# MY WHOLE flock!



## Aly (Jul 30, 2007)

I now have my perfect flock- 5 girls and 5 boys. Ten cute babies! Here is a slide show of everyone. 
Featuring Baby, Ziggy, Jazzy, Maui, Stormy, Sky, Kiwi, Sugar and Limu! 

Click it to view.


----------



## Plukie (Aug 26, 2007)

Awww, they are beautiful. I love all their names as well...what does Limu mean?


----------



## Bea (Jul 26, 2007)

Gorgeous flock!  Is it just me or is there hearts flying everywhere when you run your cursor over the slide show?


----------



## Aly (Jul 30, 2007)

Plukie said:


> Awww, they are beautiful. I love all their names as well...what does Limu mean?
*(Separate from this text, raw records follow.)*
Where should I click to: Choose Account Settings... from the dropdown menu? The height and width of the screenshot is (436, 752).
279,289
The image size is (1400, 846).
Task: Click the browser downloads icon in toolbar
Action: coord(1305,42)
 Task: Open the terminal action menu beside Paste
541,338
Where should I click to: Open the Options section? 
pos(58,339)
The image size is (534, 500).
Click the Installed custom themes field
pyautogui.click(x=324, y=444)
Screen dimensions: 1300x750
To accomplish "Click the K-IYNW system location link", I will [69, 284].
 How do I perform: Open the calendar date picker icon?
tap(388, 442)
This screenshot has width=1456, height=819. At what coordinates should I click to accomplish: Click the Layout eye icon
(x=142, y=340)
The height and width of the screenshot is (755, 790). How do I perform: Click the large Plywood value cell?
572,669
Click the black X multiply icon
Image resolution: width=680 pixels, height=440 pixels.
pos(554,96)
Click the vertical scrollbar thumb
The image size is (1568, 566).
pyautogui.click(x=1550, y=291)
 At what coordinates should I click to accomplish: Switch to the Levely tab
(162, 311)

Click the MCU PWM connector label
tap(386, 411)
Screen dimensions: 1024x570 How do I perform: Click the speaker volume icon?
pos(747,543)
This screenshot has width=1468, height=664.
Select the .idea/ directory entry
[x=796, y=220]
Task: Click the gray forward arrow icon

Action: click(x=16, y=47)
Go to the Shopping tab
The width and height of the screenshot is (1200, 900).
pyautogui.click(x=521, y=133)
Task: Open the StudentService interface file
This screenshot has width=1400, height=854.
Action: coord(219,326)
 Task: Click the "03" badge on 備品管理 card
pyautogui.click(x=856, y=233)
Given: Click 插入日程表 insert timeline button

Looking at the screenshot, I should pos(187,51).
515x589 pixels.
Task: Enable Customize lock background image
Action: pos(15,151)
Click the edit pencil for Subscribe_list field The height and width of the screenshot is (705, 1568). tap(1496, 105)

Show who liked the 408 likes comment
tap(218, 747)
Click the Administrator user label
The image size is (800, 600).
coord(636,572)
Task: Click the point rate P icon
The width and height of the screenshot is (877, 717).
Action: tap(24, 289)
Thanks! Limu means seaweed in Hawaiian! Seaweed sounded a little...weird. 



Bea said:


> Gorgeous flock!  Is it just me or is there hearts flying everywhere when you run your cursor over the slide show?


 there are hearts on it yes.


----------



## Bea (Jul 26, 2007)

Babyluv12 said:


> there are hearts on it yes.


Thought it must have been something you set up!  I had lots of fun making hearts fly everywhere.


----------



## Plukie (Aug 26, 2007)

Yes, Limu sounds much more "romantic" than seaweed. LOL!!

I had to go back and find the hearts again, I didn't notice them the first time. It's great.


----------



## Laura (Jul 30, 2007)

Great slide show Aly, the hearts add the perfect touch, There all gorgeous you have the perfect balance now


----------



## Aly (Jul 30, 2007)

Thanks everyone- yeah Laura I have the perfect balance. My ocd is at rest now.lol


----------



## Bea (Jul 26, 2007)

Plukie said:


> Yes, Limu sounds much more "romantic" than seaweed. LOL!!


LOL!!!!   Actually, speaking of the name Seaweed, there's a character in the new movie Hairspray with that name.


----------